Знаковые отсылки к фрейдизму здесь видны безошибочно, как и полнейшая невосприимчивость к данному методу. Повествование снова пристально сосредотачивается на детстве Лужина, которое теперь приобретает совершенно иную значимость в его воспоминаниях, чем могло бы в психоаналитической интерпретации. Воспоминания пробуждают у него теплые чувства; даже некогда внушавшая страх гувернантка и случаи, когда она застревала между этажами в лифте, на что зачастую и надеялся Лужин, теперь вспоминаются ему с нежностью. И тем не менее, как ни странно, и даже парадоксально, его память с ее «нежным ущемлением в груди» [Там же] возвращается пустой, точно так же, как и лифт, который словно бы увез гувернантку на небеса.

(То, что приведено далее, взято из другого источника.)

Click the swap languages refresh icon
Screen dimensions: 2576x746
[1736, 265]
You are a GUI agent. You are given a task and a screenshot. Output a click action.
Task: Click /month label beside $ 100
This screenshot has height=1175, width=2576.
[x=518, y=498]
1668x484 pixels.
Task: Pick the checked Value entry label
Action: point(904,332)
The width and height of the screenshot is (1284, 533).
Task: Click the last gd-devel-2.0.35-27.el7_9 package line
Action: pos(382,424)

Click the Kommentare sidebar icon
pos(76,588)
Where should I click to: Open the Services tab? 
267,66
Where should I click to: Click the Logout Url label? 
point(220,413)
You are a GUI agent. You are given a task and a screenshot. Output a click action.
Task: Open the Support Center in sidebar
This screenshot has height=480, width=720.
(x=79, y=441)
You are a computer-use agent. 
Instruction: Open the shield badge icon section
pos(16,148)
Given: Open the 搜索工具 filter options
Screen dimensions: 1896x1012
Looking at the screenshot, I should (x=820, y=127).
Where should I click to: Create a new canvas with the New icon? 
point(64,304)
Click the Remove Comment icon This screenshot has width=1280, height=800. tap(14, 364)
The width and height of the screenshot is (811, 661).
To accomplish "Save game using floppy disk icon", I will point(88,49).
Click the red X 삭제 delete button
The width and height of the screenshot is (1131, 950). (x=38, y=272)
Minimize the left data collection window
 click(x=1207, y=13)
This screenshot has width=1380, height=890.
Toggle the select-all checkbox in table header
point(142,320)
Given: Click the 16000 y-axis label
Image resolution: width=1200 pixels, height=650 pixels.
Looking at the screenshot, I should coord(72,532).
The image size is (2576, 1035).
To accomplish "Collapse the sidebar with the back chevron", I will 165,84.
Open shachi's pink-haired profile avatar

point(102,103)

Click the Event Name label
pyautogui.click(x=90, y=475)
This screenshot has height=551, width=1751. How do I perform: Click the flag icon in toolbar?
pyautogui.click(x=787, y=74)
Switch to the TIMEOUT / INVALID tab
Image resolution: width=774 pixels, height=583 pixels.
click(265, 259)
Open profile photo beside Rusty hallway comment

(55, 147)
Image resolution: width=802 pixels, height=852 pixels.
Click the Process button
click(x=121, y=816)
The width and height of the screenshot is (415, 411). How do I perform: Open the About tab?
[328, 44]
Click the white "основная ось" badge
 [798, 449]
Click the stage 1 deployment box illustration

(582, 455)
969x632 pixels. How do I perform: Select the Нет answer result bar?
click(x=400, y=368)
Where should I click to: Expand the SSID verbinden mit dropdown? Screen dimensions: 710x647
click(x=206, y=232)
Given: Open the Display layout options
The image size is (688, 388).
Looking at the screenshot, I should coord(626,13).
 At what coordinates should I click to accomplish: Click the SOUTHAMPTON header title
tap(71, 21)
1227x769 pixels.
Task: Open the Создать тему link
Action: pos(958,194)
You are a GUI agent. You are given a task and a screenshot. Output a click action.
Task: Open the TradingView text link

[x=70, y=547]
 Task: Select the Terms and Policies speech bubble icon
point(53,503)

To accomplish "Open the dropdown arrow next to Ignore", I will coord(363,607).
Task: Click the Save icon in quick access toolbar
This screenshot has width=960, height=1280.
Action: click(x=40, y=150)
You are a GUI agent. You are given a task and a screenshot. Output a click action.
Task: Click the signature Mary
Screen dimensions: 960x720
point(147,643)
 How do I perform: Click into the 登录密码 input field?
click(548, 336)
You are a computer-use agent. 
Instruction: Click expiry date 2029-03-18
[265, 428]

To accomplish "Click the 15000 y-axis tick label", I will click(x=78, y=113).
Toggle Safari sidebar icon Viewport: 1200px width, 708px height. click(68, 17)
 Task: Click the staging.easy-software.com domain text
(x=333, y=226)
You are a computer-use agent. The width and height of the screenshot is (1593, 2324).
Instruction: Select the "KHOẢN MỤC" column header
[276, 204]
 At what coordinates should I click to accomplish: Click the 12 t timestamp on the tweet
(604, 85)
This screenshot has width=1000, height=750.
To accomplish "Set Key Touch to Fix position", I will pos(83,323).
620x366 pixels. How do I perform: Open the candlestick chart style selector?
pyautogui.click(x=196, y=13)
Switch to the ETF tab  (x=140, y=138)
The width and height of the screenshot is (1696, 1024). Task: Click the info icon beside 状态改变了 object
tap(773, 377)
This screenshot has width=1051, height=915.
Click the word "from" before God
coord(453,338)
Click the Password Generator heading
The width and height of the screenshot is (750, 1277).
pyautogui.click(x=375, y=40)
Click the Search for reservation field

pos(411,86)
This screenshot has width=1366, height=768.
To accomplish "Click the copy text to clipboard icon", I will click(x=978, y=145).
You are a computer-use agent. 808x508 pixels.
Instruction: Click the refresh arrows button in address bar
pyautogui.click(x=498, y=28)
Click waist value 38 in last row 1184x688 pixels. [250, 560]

Ностальгия Лужина по резко оборвавшемуся детству не вернет ему память. Тот проблеск воспоминаний, который нам показывают, предполагает, что детские переживания и впечатления Лужина хотя и были необычны, но обладали ценностью и волшебством, которые – пусть они утрачены, остались в прошлом – служат в его жизни положительной величиной, а вовсе не источником невроза.
Остальная часть романа состоит из попыток жены защитить Лужина ото всех напоминаний о шахматах, в то время как шахматный мир неуклонно, неумолимо отыскивает способ снова завладеть Лужиным, явственно становится причиной его финальной панической атаки и бегства – прыжка из окна. Таким образом читатель получает на выбор два варианта: (1) гибель Лужина вызвана шахматами, и в первую очередь его «шахматным опекуном» Валентиновым; или (2) она спровоцирована психиатром и методом, которым он лечил Лужина. Логичнее всего было бы сказать, что Набоков хотел обвинить Фрейда, чей адепт своими манипуляциями довел уязвимого персонажа до безумия: «“Ужас, страдание, уныние, – тихо говорил доктор, – вот что порождает эта изнурительная игра”. И он доказывал Лужину, что сам Лужин хорошо это знает, что Лужин не может подумать о шахматах без отвращения, и, таинственным образом тая, переливаясь и блаженно успокаиваясь, Лужин соглашался с его доводами» [ССРП 2:404]. Автор часто обращает наше внимание на «агатовые глаза» профессора и его успокаивающий тон, и поневоле задаешься вопросом, не гипнотизирует ли он Лужина («и он доказывал Лужину… Лужин… соглашался»).
Скорее всего, интерес Лужина к шахматам подавлен с помощью внушения, и его сложный, постепенный и неполный выход из этого состояния в конечном итоге соединяется с распадающимся видением неумолимого узора жизни, что и заставляет Лужина искать спасения. Очень многое свидетельствует именно об этом. Хотя подобное решение также подводит к причинному объяснению поступков Лужина, оно не объясняет его шахматный дар или предрасположенность видеть узоры и повторы. Скорее, причинную цепочку здесь можно сравнить с самой шахматной игрой, где каждое действие вызывает непредсказуемую реакцию.